Thought leaders exist in every industry and provide a competitive advantage to companies who employ them. Agencies with higher engagement on Twitter are 2.1x more likely to refer to thought leaders and people in power – CEOs, directors, chief officers, heads of departments. In doing so, these agencies put a face to the company, showcasing the people hard at work behind the scenes. As Rebecca Kowalewicz from Clearbridge Branding Agency suggests, this allows “others to see the human side of the company and who they may be working with if they sign with you.”
Similarly, agencies with higher engagement are 3.3x more likely to discuss the latest research or ground-breaking studies, highlighting their authority and prominence in the industry. By promoting these learnings, agencies create signals of credibility.
Most organizations are committed to workplace diversity and gender equality. However, it’s interesting that agencies with higher engagement on Twitter are 9.4x more likely to talk about feminism on the whole. Words such as women’s, girls and females are infinitely more likely to appear in this group, along with specific hashtags to raise the profile of creative women. Therefore, by discussing female empowerment, agencies connect with their audiences on Twitter, who are likely to be invested in social movements.
Low engagement agencies
Modest tone of voice
In comparison to agencies with high social engagement, agencies with lower engagement are more likely to adopt a modest, humbled tone of voice on Twitter. But this isn’t necessarily a negative. Expressing gratitude and showing authenticity in social interactions showcases who you are, which is essential for agency branding.

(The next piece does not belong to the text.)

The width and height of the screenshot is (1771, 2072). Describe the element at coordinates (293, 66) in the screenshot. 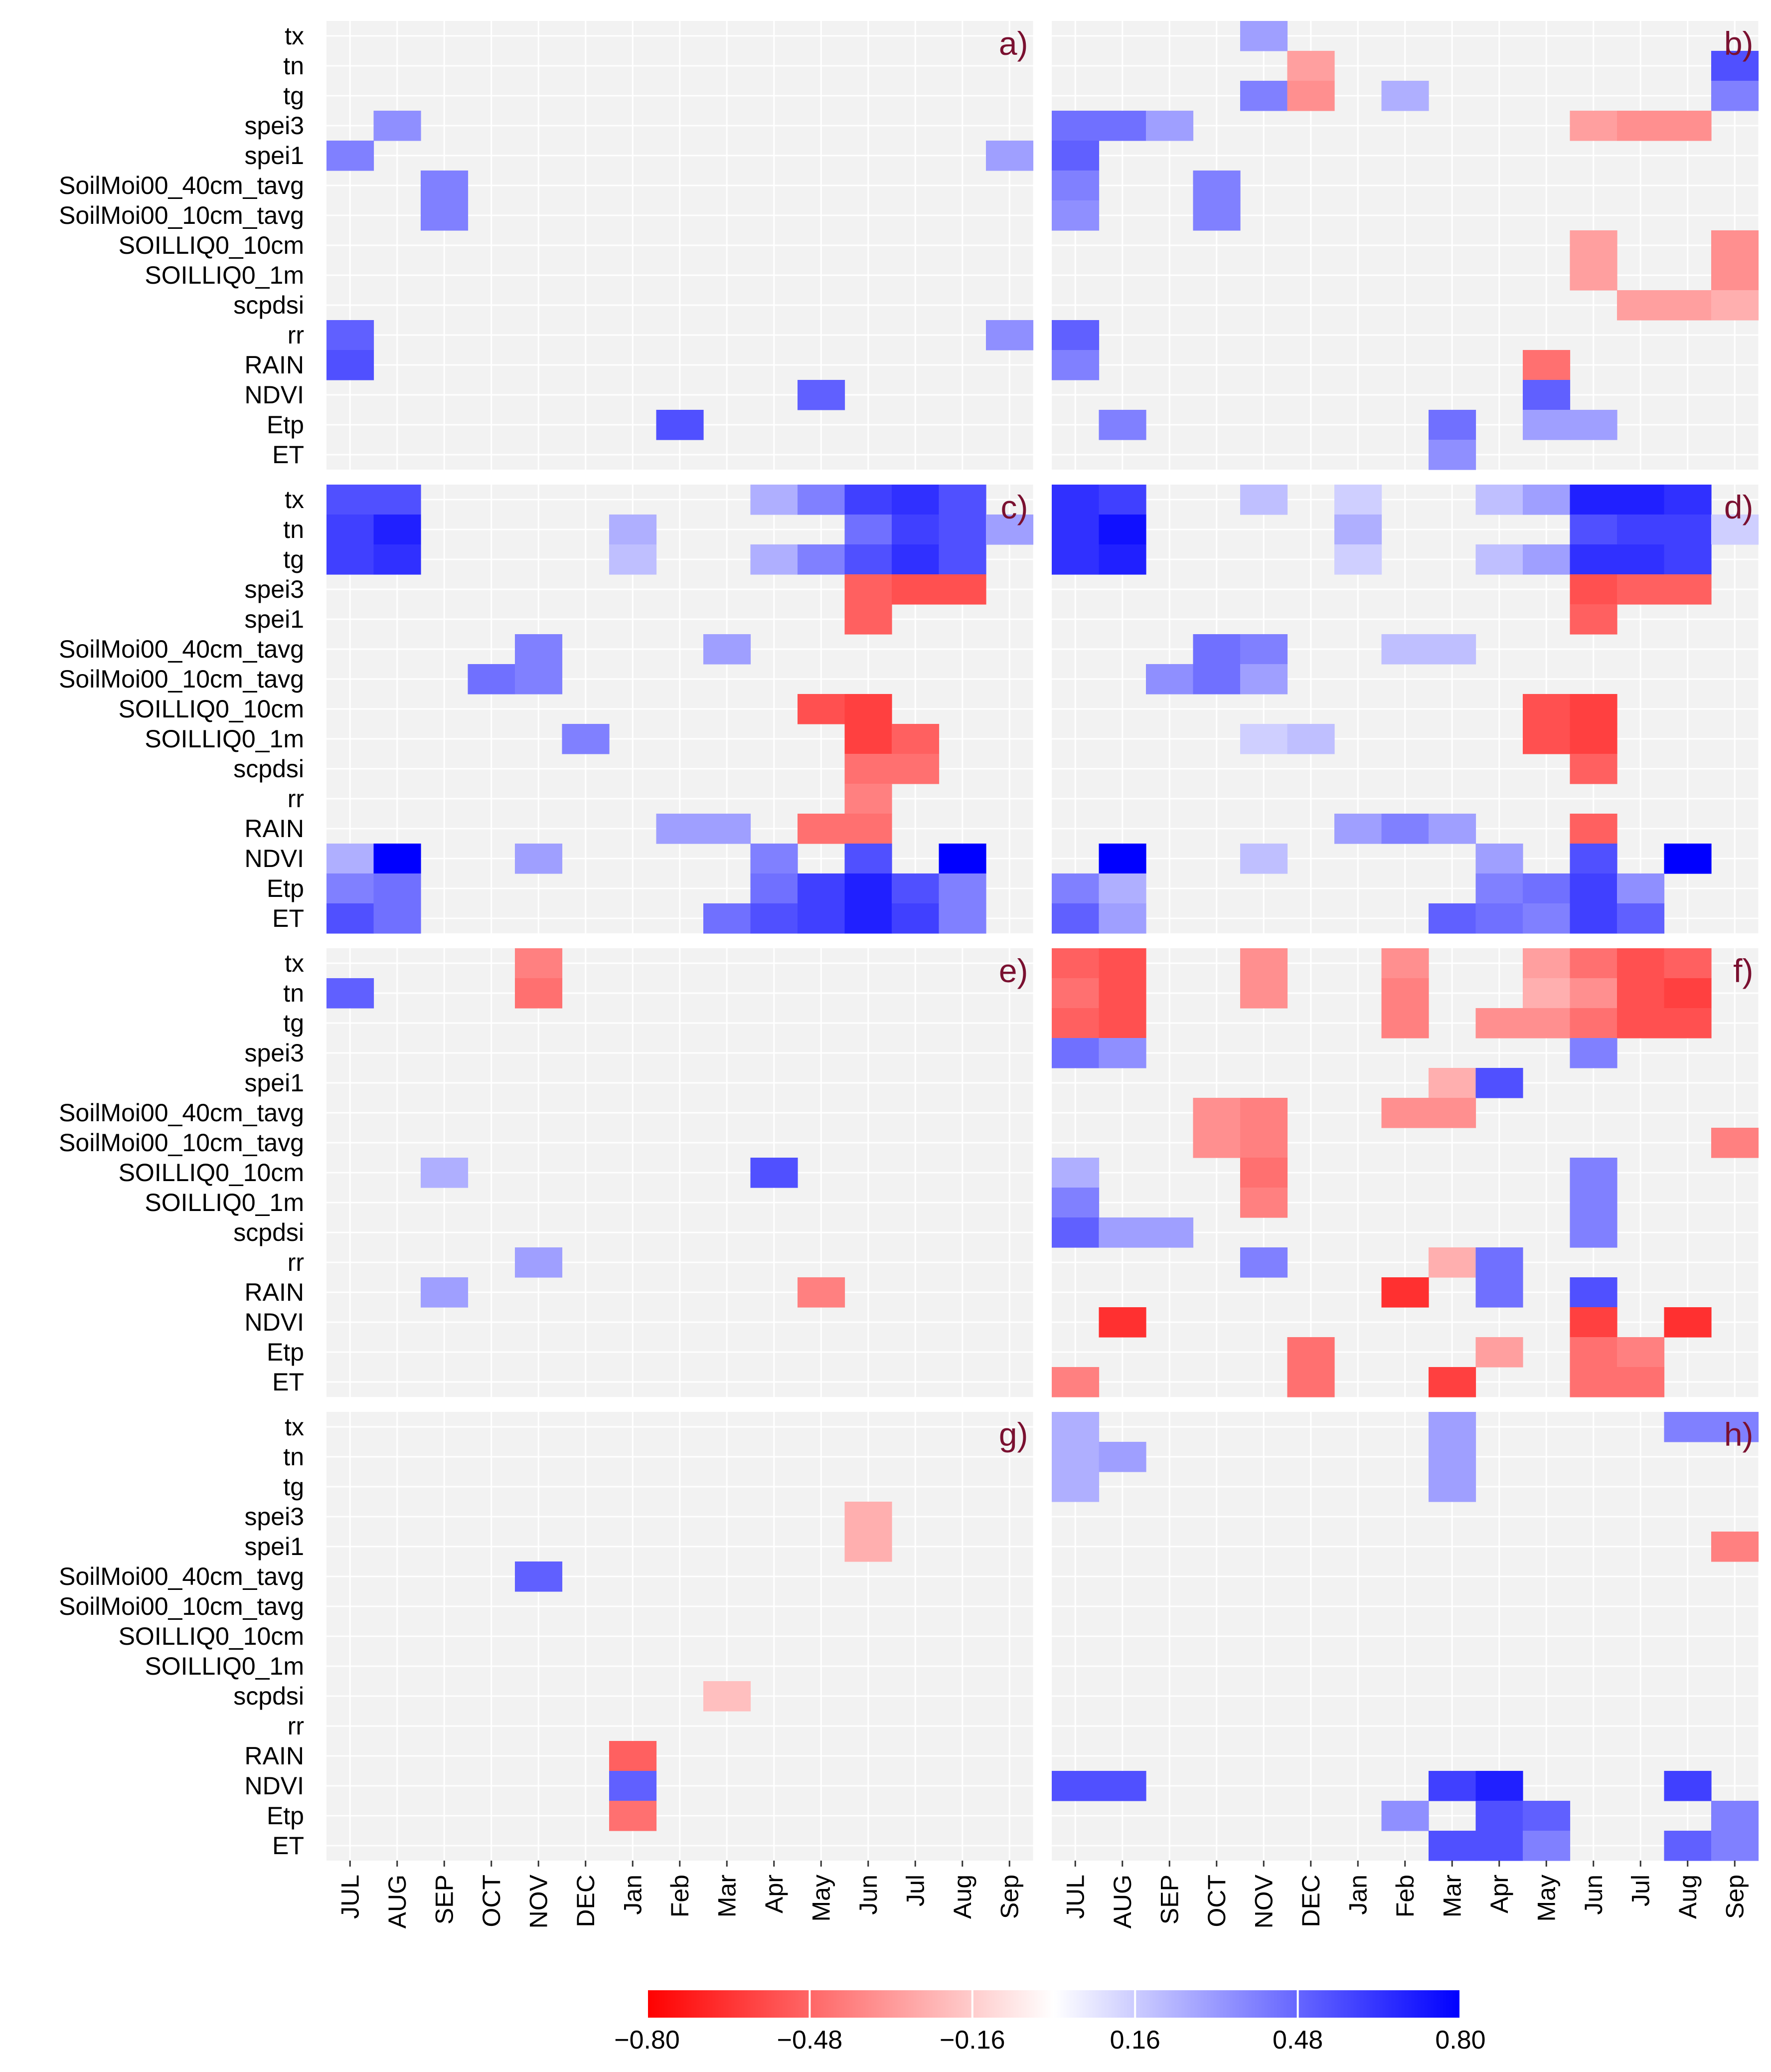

Whereas agencies with high engagement focus on their own achievements, company culture and thought leadership, low engagement agencies have a primary focus on brands. The use of business diction such as business, company, approach and advice appear 5.5x more, often used in the context of how the agency helps brands and businesses grow. Perhaps these agencies should instead aim to convey their own brand mission, core values and empower their employees on social media.
Although differences are wonderfully insightful, Relative Insight can also spot similarities between data sets. In this case, the word people and together make up 0.4% of words of all eight agencies’ Tweets. In context, this is usually referring to the pandemic and how the creative industry has exhibited a sense of togetherness and collaboration like never before.
Social media analysis can highlight why competitors have better performing content or social channels than others. In this case, all eight agencies are clearly creative masterminds when it comes to brands. However, those agencies with lower engagement on Twitter should apply the same methodology to their own branding and advertising as they would for clients. To increase engagement, agencies’ use of social content should be consistent. The above linguistic insights could be used to inform social strategy.